I groaned slowly while rubbing my hands over my face as I leaned back against the headboard with my laptop on my lap. God, I felt tired. I should've tried to get some sleep last night, but instead I decided to work and have been working till now... I looked up at the open window right opposite the bed as I heard a laugh. I know it's her... and I want to see her; I want to see her laugh and be happy, but I shouldn't... because whenever I think of her, I can't help but remember the way she behaved with Akash and the way she talked to him. I just... I don't know what I want to do or what I should do when it concerns her. Also, she's the reason behind the current situation about Akash and Payal, about Di, about me... and lastly... my feelings for her, which seem to be growing with every breath I take.
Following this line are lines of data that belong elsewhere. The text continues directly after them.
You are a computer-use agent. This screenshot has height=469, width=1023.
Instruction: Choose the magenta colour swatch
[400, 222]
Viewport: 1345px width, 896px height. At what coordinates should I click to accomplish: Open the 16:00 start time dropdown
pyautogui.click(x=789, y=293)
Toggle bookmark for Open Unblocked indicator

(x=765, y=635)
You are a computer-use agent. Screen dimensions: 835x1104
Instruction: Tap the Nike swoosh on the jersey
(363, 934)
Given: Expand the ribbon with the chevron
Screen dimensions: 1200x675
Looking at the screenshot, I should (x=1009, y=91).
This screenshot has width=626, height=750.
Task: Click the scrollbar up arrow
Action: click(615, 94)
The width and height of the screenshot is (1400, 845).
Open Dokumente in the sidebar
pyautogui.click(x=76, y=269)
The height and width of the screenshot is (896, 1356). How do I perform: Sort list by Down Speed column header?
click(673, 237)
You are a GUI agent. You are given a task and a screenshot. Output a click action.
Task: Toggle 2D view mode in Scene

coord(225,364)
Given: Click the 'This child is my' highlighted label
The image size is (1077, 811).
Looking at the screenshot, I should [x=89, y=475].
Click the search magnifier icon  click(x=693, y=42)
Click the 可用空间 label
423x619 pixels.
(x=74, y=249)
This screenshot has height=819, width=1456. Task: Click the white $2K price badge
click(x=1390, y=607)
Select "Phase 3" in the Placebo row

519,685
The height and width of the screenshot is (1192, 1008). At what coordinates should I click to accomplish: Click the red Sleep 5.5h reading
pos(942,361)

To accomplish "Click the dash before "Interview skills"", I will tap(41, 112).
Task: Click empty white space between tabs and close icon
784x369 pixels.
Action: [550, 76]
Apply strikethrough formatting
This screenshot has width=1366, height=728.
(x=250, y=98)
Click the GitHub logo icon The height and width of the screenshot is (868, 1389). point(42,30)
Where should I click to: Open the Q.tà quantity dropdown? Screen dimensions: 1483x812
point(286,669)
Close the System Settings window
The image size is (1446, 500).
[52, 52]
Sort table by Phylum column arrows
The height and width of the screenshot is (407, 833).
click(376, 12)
I placed my laptop on the bed before dropping on my feet and walking up to the open window.

"Payaliya, come here, right now!" I heard Bua Ji shout, followed by some murmuring voices, but I couldn't see anyone from up here.

I sighed as I stood there and looked straight ahead at the main gate, where two people were working. They're changing the gate, I think... I wonder how they are managing all this. It must not be easy for a middle-class family to manage such a big house as this. Also, if they already had this house, then why were they living with Bua Ji all this time? I'm sure they would have been offered really good money for this hou...

A knock sounded on my door.

"Lunch is ready." Manoj said with a tray in his hand as soon as I opened the door and left in a hurry.

I freshened up a little before going downstairs and found my entire family sitting in the living room, including Mami, with Aunty and Bua Ji.

I went to sit next to Di, who was eating something brown-looking from a bowl.

"What are you eating?" I asked quietly, with a frown on my face, as I saw a jar sitting right next to her.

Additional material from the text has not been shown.